[Collected data entries]
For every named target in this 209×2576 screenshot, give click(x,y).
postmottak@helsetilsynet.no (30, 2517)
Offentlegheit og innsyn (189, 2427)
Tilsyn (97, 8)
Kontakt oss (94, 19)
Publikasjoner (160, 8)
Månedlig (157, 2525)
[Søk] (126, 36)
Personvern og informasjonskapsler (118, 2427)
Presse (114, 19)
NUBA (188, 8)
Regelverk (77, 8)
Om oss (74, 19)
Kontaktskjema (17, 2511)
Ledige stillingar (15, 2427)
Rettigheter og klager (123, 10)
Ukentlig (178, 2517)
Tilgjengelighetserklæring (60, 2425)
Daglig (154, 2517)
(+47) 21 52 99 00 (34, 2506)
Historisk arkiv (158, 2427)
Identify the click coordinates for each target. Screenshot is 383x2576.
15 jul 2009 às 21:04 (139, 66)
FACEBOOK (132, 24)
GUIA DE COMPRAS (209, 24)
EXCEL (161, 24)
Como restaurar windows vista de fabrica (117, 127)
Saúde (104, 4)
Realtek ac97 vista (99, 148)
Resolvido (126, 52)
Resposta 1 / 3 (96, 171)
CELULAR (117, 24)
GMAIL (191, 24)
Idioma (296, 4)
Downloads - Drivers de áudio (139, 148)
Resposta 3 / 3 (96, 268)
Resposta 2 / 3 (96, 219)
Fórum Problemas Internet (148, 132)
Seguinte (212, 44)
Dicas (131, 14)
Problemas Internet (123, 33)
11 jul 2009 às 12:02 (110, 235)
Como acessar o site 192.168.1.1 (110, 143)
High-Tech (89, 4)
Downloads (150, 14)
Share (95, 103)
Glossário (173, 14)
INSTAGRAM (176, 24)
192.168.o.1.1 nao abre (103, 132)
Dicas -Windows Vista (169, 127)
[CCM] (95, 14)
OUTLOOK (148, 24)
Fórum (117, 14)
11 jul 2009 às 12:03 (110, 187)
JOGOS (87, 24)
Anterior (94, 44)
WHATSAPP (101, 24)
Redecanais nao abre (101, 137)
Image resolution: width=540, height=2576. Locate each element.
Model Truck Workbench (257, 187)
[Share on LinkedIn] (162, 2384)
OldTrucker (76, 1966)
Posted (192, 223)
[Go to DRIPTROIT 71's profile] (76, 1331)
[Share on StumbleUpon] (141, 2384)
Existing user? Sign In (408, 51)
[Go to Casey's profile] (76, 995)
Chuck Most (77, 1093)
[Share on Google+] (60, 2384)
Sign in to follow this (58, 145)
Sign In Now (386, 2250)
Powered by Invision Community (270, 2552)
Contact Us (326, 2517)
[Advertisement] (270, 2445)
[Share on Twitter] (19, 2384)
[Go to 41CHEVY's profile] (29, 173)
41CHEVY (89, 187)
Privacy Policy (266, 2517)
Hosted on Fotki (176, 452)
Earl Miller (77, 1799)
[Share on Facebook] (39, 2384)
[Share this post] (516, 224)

■ What needs to be done ■
From the records, copy every line that has the string "abre" in it.

■ Solution to this task ■
192.168.o.1.1 nao abre (103, 132)
Redecanais nao abre (101, 137)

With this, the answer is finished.